MRFs and MEF2 have overlapping but distinct functions in adult versus embryonic myogenesis. Myf5 expression marks the majority of quiescent satellite cells and all activated satellite cells and myoblasts (5). Myf5 deletion in satellite cells decreases the myoblast proliferation rate and delays the transition from proliferation to differentiation (26, 27). MyoD is expressed in activated satellite cells and myoblasts, and MyoD-null satellite cells fail to differentiate into myotubes (2830). Interestingly, although both Myf5 and MyoD can each compensate for the loss of the other during embryogenesis (31), they cannot efficiently compensate for each other in the adult context. Surprisingly, myogenin-null myoblasts show normal proliferation and differentiation, suggesting distinct functions of myogenin in adult versus embryonic myogenesis (32). The phenotype of MEF2-TKO mice resembles that of MyoD-null mice, in which terminal differentiation of myoblasts is blocked. Moreover, expression of MRF4 was dramatically decreased in both mice upon differentiation, consistent with the notion that MRF4 up-regulation may be an essential step in adult satellite cell differentiation (28). In addition to defects in myoblast differentiation, MyoD-null myoblasts also exhibited enhanced proliferation, whereas proliferation is normal in MEF2-TKO myoblasts (28, 30). Consistent with this finding, many growth-related genes are dysregulated in MyoD-null, but not MEF2-TKO, myoblasts. These results suggest that whereas MyoD acts upstream of MEF2 to control both proliferation and differentiation of myoblasts, MEF2 functions mainly during differentiation of myoblasts.

Gene expression analysis revealed a large collection of muscle genes that depend on the combined expression of MEF2A, C, and D for expression. A large proportion of these genes encode contractile proteins, calcium-handling proteins, cytoskeleton proteins, and proteins involved in mitochondrial function and metabolism. In addition, numerous uncharacterized protein-coding and long noncoding RNA genes were down-regulated in cultured myotubes from MEF2-TKO mice. It will be of particular interest to learn about the functions of these unique genes in muscle differentiation and regeneration.

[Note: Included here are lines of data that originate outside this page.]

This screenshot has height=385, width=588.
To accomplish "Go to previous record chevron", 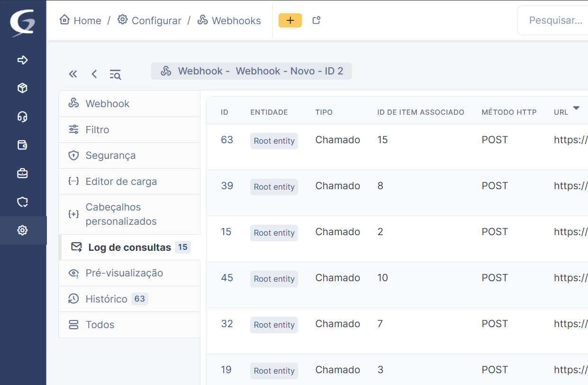I will coord(94,74).
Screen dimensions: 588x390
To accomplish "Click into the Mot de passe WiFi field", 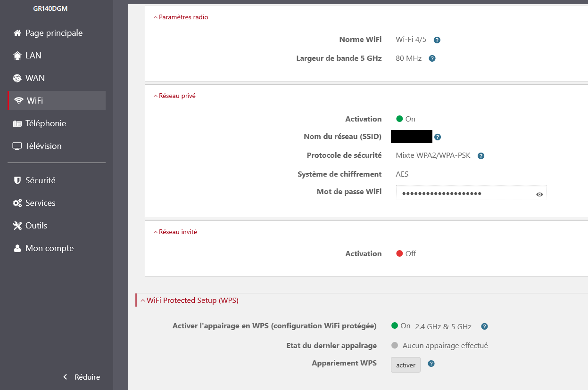I will (x=464, y=194).
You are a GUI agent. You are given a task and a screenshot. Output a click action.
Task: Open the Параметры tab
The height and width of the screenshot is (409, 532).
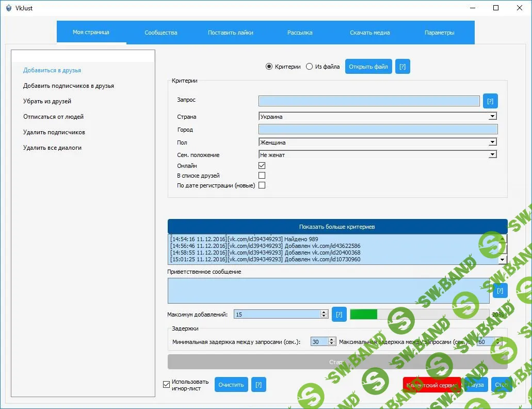click(x=439, y=32)
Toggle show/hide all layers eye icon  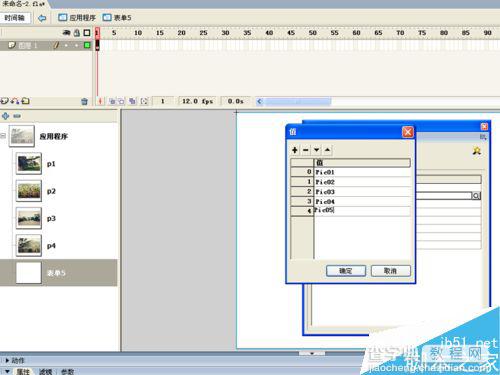click(x=67, y=33)
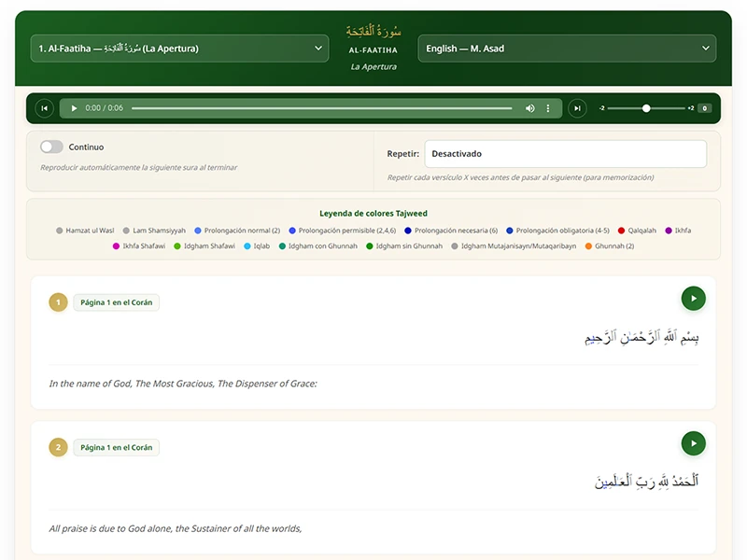Expand the English — M. Asad translation dropdown
This screenshot has width=747, height=560.
(567, 49)
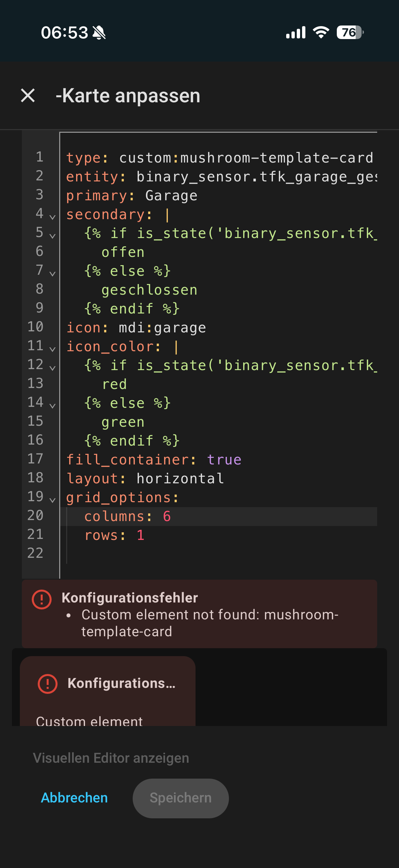Close the Karte anpassen dialog with X
Viewport: 399px width, 868px height.
28,95
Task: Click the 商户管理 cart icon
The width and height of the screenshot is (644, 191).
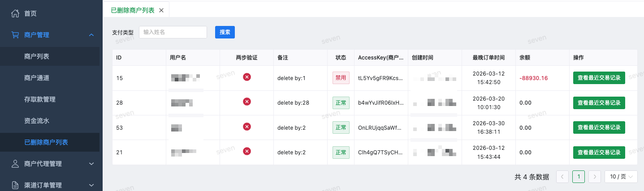Action: coord(15,35)
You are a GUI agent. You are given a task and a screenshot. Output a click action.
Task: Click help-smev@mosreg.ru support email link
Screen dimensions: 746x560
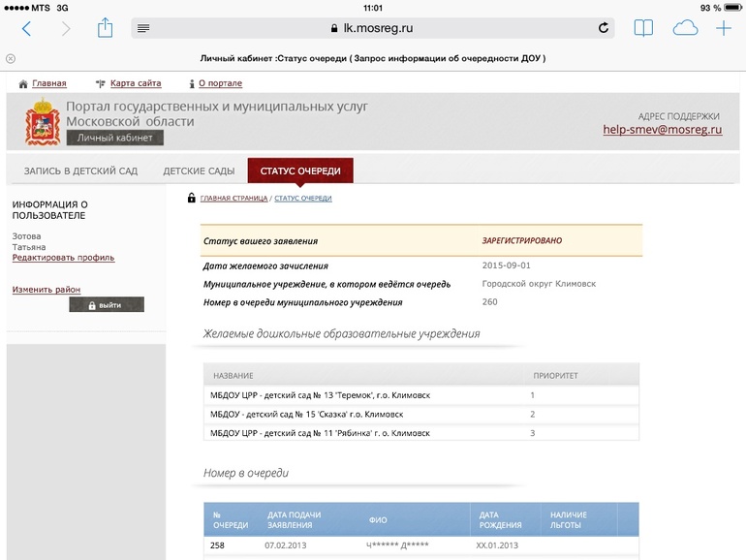[x=663, y=129]
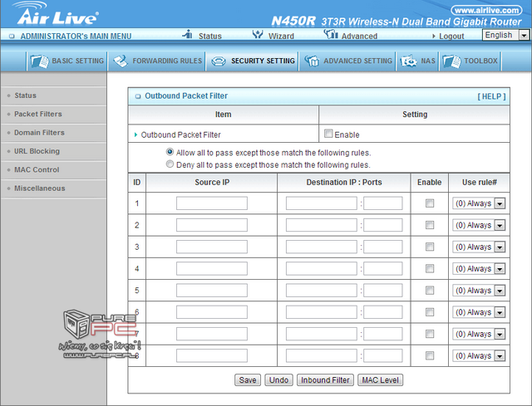
Task: Click the Toolbox icon
Action: coord(451,61)
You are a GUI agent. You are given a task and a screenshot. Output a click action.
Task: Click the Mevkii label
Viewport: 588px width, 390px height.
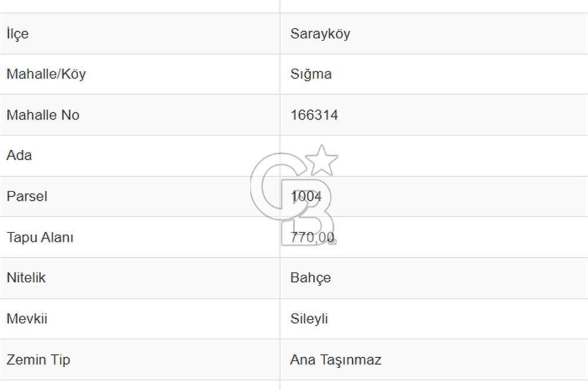point(27,319)
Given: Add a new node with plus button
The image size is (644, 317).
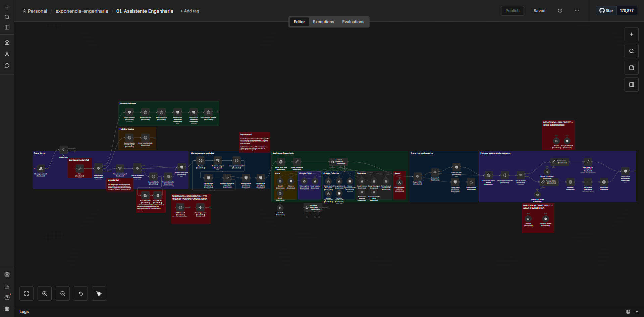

Prior studies have implicated MEF2 isoforms in muscle regeneration but the consequences of combined deletion of Mef2a, c, and d have not been investigated in any tissue. Our conclusions regarding the role of MEF2 in muscle regeneration differ from those of Synder et al. who reported that mice with global deletion of Mef2a were defective in skeletal muscle regeneration (13). They further showed that MEF2A regulates transcription of the Gtl2-Dio3 microRNA megacluster that targets sFRP2, an inhibitor of WNT signaling, thus linking MEF2 activity with WNT signaling, in the process of adult regenerative myogenesis (13). In contrast, we show that satellite cell deletion of Mef2a has no observable effect on regeneration. How might these findings be reconciled? Because MEF2A is expressed in a range of cell types, including mature myofibers, fibroblasts, and inflammatory cells, we believe the apparent requirement of MEF2A for regeneration, revealed by global gene deletion, reflects an important role of MEF2A in nonsatellite cells during the regeneration process. In this regard, MEF2A has been shown to participate in inflammatory signaling in macrophages (33), which play an important role in tissue responses to injury, and in fibrotic responses of fibroblasts (34, 35). Knockdown of MEF2A and C by shRNAs in cultured satellite cells was recently found to disrupt differentiation and fusion, suggesting that MEF2D alone was not sufficient for differentiation (14). In contrast, our results show clearly that satellite cells from mice with genetic deletion of Mef2a and c show normal regeneration in vivo and differentiation in vitro. This discrepancy could be attributable to the approaches for inhibition of MEF2 expression used in the studies. Perhaps the functional requirement of MEF2D in regeneration is more pronounced in vivo than in cultured satellite cells in vitro or perhaps compensatory mechanisms in vivo can overcome the absence of MEF2A and C, which does not occur in the context of shRNA knockdown experiments in vitro.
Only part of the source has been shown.